2. Multitasking Is Not A Real Thing
Maura Thomas, a leading expert on attention management says, “Your brain can only hold one conscious thought at a time. Your body can multitask, like driving and talking on the phone. But your brain is actually “task switching,” where your thoughts switch between the road and the conversation. The reality is you’ll always be distracted by something else if you’re trying to do too much at once.
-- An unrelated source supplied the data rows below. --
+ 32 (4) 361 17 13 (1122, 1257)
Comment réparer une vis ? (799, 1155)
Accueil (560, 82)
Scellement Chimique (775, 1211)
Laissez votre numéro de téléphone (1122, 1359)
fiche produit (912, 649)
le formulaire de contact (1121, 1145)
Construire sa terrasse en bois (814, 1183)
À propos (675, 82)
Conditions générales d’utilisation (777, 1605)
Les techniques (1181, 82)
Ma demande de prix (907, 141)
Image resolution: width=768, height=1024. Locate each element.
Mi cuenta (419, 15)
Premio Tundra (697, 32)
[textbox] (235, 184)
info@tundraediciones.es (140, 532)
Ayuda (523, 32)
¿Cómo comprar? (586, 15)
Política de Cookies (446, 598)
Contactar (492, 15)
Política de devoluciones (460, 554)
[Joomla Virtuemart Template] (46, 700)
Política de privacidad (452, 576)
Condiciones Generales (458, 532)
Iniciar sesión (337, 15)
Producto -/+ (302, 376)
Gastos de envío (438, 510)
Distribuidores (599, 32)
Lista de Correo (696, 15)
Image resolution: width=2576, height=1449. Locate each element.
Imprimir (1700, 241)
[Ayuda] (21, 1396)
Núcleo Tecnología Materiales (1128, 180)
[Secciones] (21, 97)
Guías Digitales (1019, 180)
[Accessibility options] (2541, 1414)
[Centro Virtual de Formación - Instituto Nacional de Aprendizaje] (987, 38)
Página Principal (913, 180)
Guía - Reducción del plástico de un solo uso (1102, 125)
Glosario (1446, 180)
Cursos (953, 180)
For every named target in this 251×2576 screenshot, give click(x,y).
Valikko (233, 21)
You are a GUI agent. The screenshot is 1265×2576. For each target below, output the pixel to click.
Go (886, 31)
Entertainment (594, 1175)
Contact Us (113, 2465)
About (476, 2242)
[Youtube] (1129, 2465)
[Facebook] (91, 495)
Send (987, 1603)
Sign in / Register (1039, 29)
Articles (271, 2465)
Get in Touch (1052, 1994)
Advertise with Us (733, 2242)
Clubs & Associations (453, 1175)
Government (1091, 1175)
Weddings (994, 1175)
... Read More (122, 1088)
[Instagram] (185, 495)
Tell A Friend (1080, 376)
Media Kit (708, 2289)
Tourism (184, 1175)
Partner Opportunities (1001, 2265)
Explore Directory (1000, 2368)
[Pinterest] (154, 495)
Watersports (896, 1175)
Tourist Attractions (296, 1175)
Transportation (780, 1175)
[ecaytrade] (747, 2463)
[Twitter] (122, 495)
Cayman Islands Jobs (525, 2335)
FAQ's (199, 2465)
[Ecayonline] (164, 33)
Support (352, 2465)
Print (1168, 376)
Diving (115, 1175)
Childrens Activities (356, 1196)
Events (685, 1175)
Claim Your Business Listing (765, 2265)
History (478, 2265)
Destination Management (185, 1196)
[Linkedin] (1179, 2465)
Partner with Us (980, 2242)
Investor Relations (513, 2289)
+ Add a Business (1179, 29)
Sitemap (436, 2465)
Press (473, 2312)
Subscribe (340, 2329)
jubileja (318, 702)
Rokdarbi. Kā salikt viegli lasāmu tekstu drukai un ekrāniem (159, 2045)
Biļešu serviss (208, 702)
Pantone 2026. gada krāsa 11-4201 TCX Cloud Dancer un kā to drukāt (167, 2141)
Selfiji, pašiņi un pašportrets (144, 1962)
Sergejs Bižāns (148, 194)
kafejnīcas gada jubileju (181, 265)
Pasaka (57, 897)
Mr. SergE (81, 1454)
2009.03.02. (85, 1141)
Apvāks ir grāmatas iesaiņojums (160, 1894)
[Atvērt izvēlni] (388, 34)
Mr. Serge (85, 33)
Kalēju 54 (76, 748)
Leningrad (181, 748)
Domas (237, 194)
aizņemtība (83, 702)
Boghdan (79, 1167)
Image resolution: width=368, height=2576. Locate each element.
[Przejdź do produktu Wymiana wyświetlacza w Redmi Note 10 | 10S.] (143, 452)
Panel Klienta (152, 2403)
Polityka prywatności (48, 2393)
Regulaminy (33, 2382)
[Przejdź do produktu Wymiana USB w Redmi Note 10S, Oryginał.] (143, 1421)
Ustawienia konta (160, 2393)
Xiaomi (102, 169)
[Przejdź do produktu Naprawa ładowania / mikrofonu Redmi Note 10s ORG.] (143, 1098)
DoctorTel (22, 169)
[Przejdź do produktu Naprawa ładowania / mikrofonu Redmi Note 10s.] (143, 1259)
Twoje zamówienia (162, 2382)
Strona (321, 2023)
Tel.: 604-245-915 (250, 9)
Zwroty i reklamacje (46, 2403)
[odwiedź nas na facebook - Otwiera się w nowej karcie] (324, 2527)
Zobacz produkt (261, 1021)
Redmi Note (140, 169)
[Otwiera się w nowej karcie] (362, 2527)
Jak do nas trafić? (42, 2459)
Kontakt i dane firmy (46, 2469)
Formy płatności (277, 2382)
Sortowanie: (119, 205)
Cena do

Thomas believes a task list is the best tool to keep you on track. But make each task small, specific, and action-oriented like “run a report of the biggest clients from last year.” Stay away from the big tasks like “plan next year’s advertising strategy,” as they beg your mind to find distractions, like walking the dog.
3. Little Dings Add Up
Plenty of things go “ding” —your voicemail, email, and texts. And all of those little dings are time wasters, crippling productivity. ProductivityPowerHour.com’s Kelly Stocker says those quick glances to check the dings actually devour hours. So take 30 minutes to turn off any dings that aren’t 100% necessary, and your workflow will improve dramatically.
Also, set your phone display to grayscale. “Color is a neurostimulant. It’s like skittles for your brain,” she says. In contrast, grayscaling your phone or computer is the fastest way to decrease the time you stare at either one.
4. Gear Up With The Right Tools
“Leverage the right tools to stay connected to your team and your customers,” says Ellen Williams, Director of Advisory Services for Orion Global Solutions. Williams says her colleagues moved fluidly between home and office work, even before COVID-19. And since the start of the Coronavirus Crisis, her team has taken on many new clients. That’s because teams now see the importance of cloud-based systems that can access everything from work anywhere at any time.
A recent Alignable survey found that 40% of small businesses added new tools within a week or two of the quarantines. And 44% were already using tools that made working from home easier, prior to COVID-19. That’s likely because a great skill that comes with running a small business is the ability to go with the flow (and the right tools really help you do that).
So, make your work-at-home life easier and seek out cloud-based communication tools that work well on mobile devices, and give you and your team seamless access 24/7.
5. Cut Yourself And Others Some Slack
Change is hard. While life during the pandemic is very tough, many predict it won’t just go back to normal in a few months.
Adjusting to ongoing work from home requires self-discipline, time management skills, and new ways to allocate energy and resources. Add kids tackling online school and/or another adult working from home to the equation, and you have a recipe for anxiety and exhaustion.
Take it all in stride.
Give yourself a 20-minute time out with a good book or playlist or take a walk to soak up some sunshine.
Let yourself laugh more, too.
You’re getting it all done. It may not be perfect, but done is better than perfect.